- SOAL DAN TUGAS:
• A. Jawab pertanyaan berikut berdasarkan teks tentang periode kolonialisme.
(i) Menurut teks, periode kolonialisme terbagi ke dalam berapa tahapan besar?
(ii) Pada masa VOC, siapa saja yang mendapat perlindungan dari sistem hukum?
(iii) Hukum seperti apa yang berlaku bagi pribumi?
• B. Tuliskan lanjutan teks tentang periode kolonialisme, mulai setelah kalimat terakhirnya.

- TEKS BACAAN:
########

1. Periode Kolonialisme
Periode
kolonialisme terbagi ke dalam tiga tahapan besar, yakni: periode VOC, Liberal
Belanda dan Politik etis hingga penjajahan Jepang.
a. Periode VOC
Pada masa pendudukan VOC, sistem hukum yang diterapkan bertujuan untuk:
1) Kepentingan ekspolitasi ekonomi demi mengatasi krisis ekonomi
di negeri Belanda;
2) Pendisiplinan rakyat pribumi dengan cara yang otoriter; dan
3) Perlindungan terhadap pegawai VOC, sanak-kerabatnya, dan para
pendatang Eropa.
Hukum Belanda diberlakukan terhadap orang-orang Belanda atau
Eropa. Sedangkan bagi pribumi, yang berlaku adalah hukum-hukum yang dibentuk
oleh tiap-tiap komunitas secara mandiri. Tata pemerintahan dan politik pada
zaman itu telah meminggirkan hak-hak dasar rakyat di nusantara dan menjadikan
penderitaan yang mendalam terhadap rakyat pribumi di masa itu.

########

- DAFTAR DATA:
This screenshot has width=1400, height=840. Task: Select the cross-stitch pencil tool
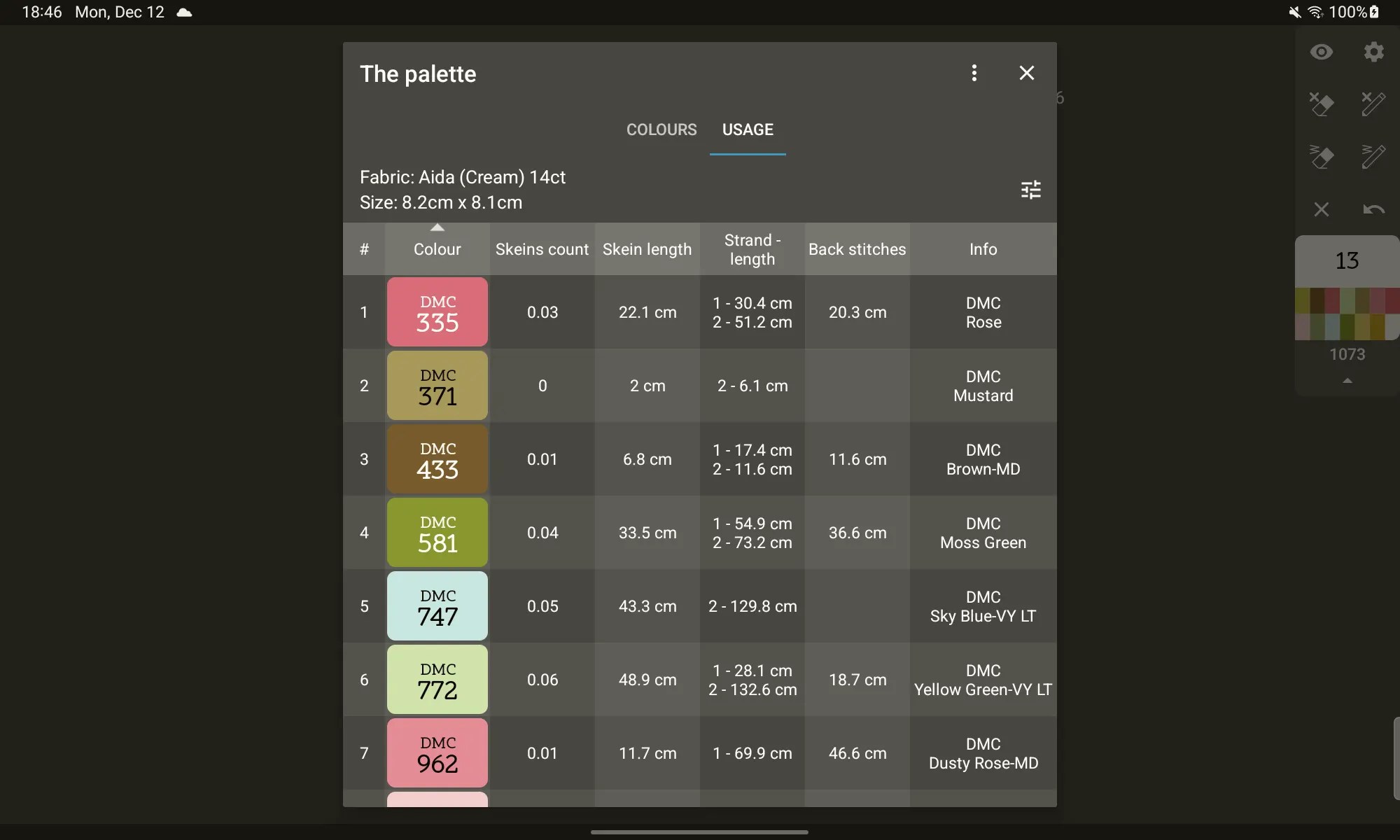(x=1373, y=104)
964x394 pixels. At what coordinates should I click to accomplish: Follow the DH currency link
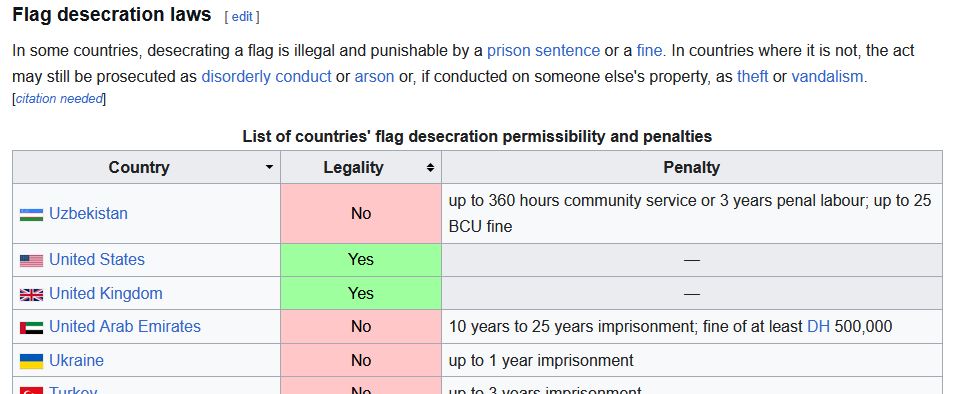coord(818,326)
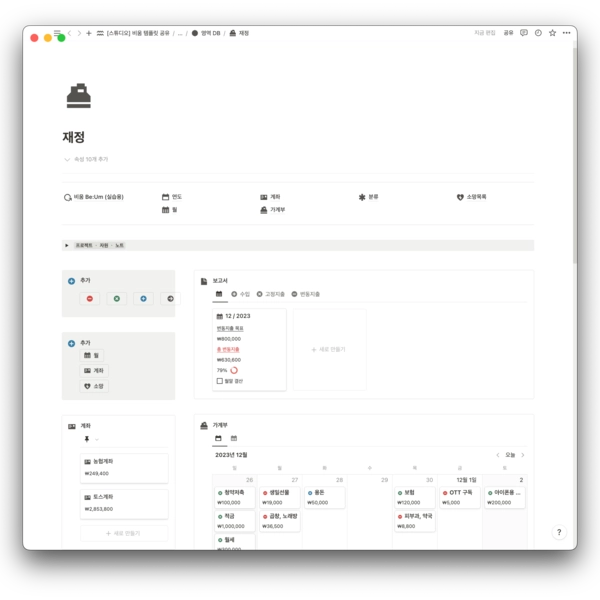Expand the 속성 10개 추가 properties
The height and width of the screenshot is (600, 600).
tap(86, 159)
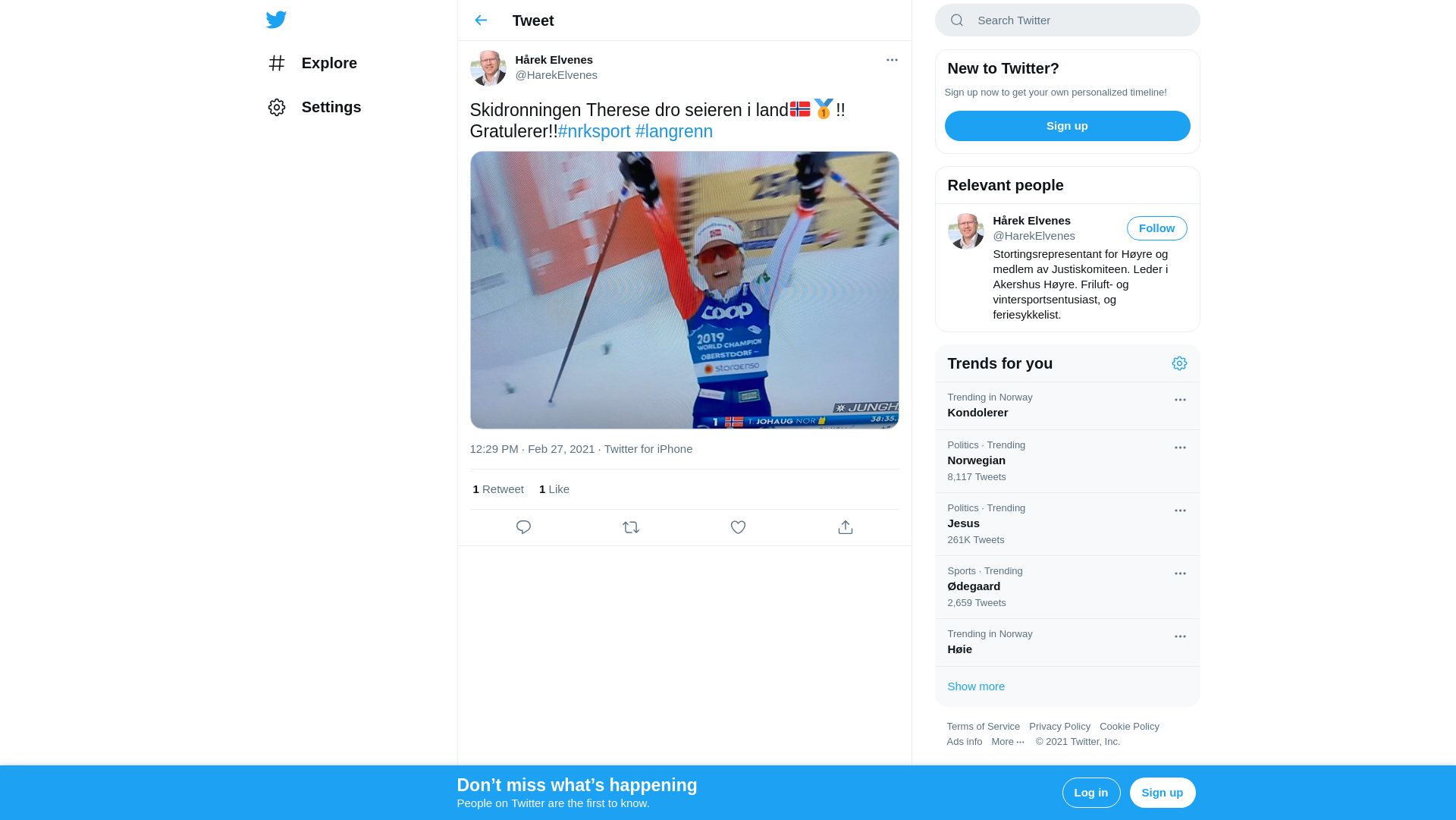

########

- JAWABAN TUGAS:
• A.
(i) Tiga tahapan besar.
(ii) Pegawai VOC, sanak-kerabatnya, dan para pendatang Eropa.
(iii) Hukum-hukum yang dibentuk oleh tiap-tiap komunitas secara mandiri.

• B.
b. Periode liberal Belanda
Pada 1854 di Hindia Belanda diterbitkan Regeringsreglement
(selanjutnya disebut RR 1854) atau Peraturan tentang Tata Pemerintahan (di
Hindia Belanda) yang tujuan utamanya melindungi kepentingan kepentingan
usaha-usaha swasta di negeri jajahan dan untuk pertama kalinya mengatur
perlindungan hukum terhadap kaum pribumi dari kesewenang-wenangan pemerintahan
jajahan. Hal ini dapat ditemukan dalam (Regeringsreglement) RR 1854 yang
mengatur tentang pembatasan terhadap eksekutif (terutama Residen) dan
kepolisian, dan jaminan terhadap proses peradilan yang bebas.
Otokratisme administrasi kolonial masih tetap berlangsung pada
periode ini, walaupun tidak lagi sebengis sebelumnya. Namun, pembaruan hukum
yang dilandasi oleh politik liberalisasi ekonomi ini ternyata tidak
meningkatkan kesejahteraan pribumi, karena eksploitasi masih terus terjadi,
hanya subyek eksploitasinya saja yang berganti, dari eksploitasi oleh negara
menjadi eksploitasi oleh modal swasta.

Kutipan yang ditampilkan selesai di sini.